Systemd service was terminated abnormally during reboot

  • A+
Categories:Linux

To start/stop all the instances on a server, I created a script named dbss (database start/stop) and it worked well on AIX, RHEL5/6 and SLES11, while I found it could not work on RHEL7/SLES12 with systemd service.

When the server was started, the instances would be started without any issue, but when I rebooted the system, the instances were stopped abnormally. Such issue maybe is not a big problem for general applications, but for database I should fix it.
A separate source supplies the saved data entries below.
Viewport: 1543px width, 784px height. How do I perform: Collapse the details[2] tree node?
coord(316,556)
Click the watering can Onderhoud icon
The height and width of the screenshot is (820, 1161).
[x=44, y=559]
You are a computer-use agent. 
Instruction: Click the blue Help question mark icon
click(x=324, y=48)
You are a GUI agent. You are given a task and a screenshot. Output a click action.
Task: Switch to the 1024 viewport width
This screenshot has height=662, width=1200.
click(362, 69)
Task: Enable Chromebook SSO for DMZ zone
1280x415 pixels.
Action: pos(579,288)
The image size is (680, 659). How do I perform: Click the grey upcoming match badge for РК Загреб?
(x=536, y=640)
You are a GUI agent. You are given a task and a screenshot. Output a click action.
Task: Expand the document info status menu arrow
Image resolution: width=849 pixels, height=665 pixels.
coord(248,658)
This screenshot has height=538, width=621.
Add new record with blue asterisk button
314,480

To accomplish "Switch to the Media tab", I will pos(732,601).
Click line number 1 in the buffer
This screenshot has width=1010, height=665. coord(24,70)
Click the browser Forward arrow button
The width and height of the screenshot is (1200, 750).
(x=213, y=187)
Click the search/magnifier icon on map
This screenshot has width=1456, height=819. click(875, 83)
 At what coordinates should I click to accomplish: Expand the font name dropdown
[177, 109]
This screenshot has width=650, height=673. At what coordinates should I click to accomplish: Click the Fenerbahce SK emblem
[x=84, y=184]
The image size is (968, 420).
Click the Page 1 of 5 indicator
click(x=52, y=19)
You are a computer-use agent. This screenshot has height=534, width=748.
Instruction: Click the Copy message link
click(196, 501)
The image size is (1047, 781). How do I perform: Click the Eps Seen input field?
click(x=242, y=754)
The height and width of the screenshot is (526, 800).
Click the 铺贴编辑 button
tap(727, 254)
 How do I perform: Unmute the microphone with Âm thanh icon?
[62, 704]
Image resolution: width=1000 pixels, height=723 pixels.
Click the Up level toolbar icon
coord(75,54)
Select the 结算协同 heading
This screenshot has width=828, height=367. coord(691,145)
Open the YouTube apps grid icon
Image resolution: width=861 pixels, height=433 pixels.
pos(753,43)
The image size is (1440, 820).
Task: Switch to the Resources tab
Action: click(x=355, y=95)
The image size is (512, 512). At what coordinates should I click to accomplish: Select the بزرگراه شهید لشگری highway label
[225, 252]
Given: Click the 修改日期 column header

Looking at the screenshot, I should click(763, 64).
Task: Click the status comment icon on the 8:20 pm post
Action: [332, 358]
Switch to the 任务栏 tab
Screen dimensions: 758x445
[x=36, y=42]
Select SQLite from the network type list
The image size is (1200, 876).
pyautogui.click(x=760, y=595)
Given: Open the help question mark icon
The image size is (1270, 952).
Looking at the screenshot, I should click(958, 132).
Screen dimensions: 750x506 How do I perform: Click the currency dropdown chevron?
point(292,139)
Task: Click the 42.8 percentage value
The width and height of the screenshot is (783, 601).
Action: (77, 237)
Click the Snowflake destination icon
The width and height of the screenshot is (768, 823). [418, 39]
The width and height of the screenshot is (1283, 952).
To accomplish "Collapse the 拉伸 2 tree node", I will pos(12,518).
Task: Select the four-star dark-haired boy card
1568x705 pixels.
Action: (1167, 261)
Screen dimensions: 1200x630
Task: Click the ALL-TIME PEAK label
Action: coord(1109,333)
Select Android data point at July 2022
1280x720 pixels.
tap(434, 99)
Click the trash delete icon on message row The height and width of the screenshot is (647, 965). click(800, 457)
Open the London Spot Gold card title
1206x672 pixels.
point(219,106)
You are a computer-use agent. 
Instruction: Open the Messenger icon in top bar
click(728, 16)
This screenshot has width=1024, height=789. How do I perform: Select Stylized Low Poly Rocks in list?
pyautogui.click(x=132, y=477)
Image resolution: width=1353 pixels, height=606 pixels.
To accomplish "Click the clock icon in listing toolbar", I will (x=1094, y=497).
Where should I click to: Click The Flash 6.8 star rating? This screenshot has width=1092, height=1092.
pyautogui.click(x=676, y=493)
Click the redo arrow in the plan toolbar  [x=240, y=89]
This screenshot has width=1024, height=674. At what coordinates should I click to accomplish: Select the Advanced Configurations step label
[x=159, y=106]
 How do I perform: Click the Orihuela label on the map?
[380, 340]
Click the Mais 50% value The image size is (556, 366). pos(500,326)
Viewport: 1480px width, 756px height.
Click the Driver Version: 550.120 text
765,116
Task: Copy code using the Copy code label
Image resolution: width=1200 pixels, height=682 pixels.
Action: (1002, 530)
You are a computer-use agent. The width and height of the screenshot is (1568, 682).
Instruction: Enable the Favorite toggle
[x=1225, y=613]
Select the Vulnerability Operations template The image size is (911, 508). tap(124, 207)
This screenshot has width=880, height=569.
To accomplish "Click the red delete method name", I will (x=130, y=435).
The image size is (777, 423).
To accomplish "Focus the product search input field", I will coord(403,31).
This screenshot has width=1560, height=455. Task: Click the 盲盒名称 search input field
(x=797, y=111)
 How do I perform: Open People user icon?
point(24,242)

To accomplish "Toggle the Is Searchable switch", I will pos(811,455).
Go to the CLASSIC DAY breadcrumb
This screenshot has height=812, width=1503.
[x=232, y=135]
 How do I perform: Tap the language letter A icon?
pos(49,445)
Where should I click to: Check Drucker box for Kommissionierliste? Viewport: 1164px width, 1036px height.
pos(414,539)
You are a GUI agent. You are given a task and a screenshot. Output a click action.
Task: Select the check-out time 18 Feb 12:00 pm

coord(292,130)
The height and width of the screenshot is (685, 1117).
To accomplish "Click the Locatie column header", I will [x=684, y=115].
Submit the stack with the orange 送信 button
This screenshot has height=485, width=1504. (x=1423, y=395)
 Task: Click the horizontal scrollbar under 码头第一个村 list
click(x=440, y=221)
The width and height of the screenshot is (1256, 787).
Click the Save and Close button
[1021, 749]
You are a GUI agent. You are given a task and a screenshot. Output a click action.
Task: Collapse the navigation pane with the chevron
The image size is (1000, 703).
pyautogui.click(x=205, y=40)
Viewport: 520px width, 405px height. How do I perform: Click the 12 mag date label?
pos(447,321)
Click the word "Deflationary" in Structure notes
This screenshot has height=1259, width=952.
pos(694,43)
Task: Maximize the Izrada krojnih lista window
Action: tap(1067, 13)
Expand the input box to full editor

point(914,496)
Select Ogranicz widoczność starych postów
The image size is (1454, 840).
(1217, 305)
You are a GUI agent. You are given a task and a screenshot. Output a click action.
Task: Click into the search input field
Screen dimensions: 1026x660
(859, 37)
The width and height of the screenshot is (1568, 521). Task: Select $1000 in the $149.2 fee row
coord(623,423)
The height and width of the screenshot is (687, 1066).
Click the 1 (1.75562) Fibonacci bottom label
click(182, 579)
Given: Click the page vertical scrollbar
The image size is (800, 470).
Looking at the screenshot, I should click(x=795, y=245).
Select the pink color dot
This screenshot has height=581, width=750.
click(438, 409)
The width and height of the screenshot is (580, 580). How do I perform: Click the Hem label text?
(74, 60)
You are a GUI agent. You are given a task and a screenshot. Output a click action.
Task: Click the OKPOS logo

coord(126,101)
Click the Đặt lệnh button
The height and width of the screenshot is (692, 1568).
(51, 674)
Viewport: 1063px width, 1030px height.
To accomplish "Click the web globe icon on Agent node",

Last year I tried to fix this issue while failed and I just found it maybe was related with cgroup, but I could not figure out the root cause.

I thought one day I would learn RHEL7 from the beginning and fix it, and one year past I still did not handle it.

Last night my bro told me when he deployed dbss on SLES12, he got one issue that the started listener could not be accessed, and I believed this issues should be similar with the above one, so this time I had to face them directly.

I could create a systemd service with the user oracle and it worked well.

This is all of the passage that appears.